--- START EXCERPT ---

I came upon the Curry-Howard Isomorphism relatively late in my programming life, and perhaps this contributes to my being utterly fascinated by it. It implies that for every programming concept there exists a precise analogue in formal logic, and vice versa. Here's a "basic" list of such analogies, off the top of my head:
program/definition | proof type/declaration | proposition inhabited type | theorem/lemma function | implication function argument | hypothesis/antecedent function result | conclusion/consequent function application | modus ponens recursion | induction identity function | tautology non-terminating function | absurdity/contradiction tuple | conjunction (and) disjoint union | disjunction (or) -- corrected by Antal S-Z parametric polymorphism | universal quantification
So, to my question: what are some of the more interesting/obscure implications of this isomorphism? I'm no logician so I'm sure I've only scratched the surface with this list.

--- END EXCERPT ---

AIM. In the Curry-Howard post, what does the writer say the isomorphism implies?

--- START EXCERPTED RECORDS ---

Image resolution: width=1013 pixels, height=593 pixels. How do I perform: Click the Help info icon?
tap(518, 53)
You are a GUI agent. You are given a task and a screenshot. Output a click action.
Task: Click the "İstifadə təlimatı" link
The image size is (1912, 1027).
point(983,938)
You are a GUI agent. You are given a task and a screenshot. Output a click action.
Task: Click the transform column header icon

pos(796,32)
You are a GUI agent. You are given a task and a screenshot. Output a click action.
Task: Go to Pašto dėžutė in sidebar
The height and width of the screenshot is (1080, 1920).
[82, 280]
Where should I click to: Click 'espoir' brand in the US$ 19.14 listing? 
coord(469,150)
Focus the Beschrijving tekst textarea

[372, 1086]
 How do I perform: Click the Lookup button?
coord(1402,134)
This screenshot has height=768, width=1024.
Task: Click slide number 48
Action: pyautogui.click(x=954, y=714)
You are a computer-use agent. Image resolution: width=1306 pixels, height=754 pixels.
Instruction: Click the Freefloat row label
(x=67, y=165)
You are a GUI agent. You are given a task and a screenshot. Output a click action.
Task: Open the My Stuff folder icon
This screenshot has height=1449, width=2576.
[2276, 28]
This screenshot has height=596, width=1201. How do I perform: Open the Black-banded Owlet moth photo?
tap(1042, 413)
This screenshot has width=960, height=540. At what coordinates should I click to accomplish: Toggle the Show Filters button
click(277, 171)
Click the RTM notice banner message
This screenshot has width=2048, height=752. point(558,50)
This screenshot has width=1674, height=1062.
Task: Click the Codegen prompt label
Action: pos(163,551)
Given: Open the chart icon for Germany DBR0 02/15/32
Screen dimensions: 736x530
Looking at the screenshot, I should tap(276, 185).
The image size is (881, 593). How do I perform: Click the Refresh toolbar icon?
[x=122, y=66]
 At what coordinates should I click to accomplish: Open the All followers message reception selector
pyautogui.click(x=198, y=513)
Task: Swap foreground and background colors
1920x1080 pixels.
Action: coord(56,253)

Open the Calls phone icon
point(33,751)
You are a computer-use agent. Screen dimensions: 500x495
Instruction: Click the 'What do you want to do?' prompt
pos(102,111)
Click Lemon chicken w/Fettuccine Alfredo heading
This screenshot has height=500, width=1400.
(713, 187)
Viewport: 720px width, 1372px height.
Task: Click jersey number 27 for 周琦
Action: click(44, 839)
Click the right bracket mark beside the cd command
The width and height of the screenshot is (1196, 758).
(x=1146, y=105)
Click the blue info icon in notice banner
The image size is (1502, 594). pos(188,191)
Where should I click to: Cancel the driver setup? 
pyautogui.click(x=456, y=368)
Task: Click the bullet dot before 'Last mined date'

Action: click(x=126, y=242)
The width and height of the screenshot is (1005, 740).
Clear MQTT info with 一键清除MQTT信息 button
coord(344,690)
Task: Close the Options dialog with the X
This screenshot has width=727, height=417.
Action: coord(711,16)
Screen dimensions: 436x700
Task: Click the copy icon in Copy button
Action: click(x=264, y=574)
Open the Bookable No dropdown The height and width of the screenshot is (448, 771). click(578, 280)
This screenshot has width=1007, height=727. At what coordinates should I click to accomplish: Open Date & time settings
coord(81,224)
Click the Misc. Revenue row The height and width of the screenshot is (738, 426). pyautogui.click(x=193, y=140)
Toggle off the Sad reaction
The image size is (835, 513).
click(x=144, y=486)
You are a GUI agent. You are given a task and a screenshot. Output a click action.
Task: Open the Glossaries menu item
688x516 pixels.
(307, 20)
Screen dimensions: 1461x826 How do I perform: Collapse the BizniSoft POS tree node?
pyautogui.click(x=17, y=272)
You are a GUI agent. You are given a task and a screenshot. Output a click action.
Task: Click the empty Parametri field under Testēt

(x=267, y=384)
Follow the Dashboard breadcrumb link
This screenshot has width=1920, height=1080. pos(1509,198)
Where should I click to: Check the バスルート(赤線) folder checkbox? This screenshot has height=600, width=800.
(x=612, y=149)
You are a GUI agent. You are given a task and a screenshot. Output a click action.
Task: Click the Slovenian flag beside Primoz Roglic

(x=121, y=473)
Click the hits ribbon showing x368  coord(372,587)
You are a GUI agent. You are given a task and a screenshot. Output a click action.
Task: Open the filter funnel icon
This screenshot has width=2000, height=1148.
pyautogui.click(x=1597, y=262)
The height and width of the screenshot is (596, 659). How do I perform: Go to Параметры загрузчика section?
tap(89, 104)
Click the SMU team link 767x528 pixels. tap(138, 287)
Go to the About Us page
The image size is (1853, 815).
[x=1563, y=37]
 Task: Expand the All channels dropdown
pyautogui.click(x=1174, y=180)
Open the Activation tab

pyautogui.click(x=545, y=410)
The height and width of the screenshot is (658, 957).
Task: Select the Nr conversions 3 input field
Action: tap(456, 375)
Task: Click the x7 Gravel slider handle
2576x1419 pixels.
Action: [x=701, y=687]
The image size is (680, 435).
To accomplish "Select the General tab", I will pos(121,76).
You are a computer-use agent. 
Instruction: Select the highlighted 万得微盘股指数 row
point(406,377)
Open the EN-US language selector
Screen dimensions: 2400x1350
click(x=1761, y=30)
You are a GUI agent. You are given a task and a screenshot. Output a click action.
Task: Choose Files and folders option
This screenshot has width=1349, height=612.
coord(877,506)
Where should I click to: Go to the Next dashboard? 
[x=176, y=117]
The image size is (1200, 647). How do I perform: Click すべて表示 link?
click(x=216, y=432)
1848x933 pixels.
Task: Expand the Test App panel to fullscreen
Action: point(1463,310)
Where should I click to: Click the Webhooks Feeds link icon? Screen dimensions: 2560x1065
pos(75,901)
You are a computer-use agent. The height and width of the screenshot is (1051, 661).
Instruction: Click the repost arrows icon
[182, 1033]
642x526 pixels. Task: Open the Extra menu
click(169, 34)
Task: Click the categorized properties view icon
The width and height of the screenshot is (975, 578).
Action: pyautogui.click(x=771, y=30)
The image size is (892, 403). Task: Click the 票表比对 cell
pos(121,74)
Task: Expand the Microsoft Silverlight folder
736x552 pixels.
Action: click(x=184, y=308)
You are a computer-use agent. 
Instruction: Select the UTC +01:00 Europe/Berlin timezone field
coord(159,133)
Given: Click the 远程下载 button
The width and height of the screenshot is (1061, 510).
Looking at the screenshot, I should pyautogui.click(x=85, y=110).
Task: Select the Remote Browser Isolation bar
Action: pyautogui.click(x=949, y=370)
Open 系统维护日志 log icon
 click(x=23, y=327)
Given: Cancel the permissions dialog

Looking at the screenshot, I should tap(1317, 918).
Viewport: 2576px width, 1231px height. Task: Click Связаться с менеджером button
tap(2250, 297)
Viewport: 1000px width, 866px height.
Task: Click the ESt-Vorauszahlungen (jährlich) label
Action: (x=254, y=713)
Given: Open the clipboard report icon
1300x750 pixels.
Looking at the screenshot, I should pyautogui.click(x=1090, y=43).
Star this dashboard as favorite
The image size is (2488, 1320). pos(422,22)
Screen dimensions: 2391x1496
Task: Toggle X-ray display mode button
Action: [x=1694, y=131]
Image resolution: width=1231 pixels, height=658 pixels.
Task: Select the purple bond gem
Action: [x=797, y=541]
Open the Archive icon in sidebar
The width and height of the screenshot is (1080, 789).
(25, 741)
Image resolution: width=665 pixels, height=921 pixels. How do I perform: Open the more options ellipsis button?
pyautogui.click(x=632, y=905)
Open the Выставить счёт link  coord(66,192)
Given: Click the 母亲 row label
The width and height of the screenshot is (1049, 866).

--- END EXCERPTED RECORDS ---

FINAL RESULT. That every programming concept has a precise analogue in formal logic, and vice versa.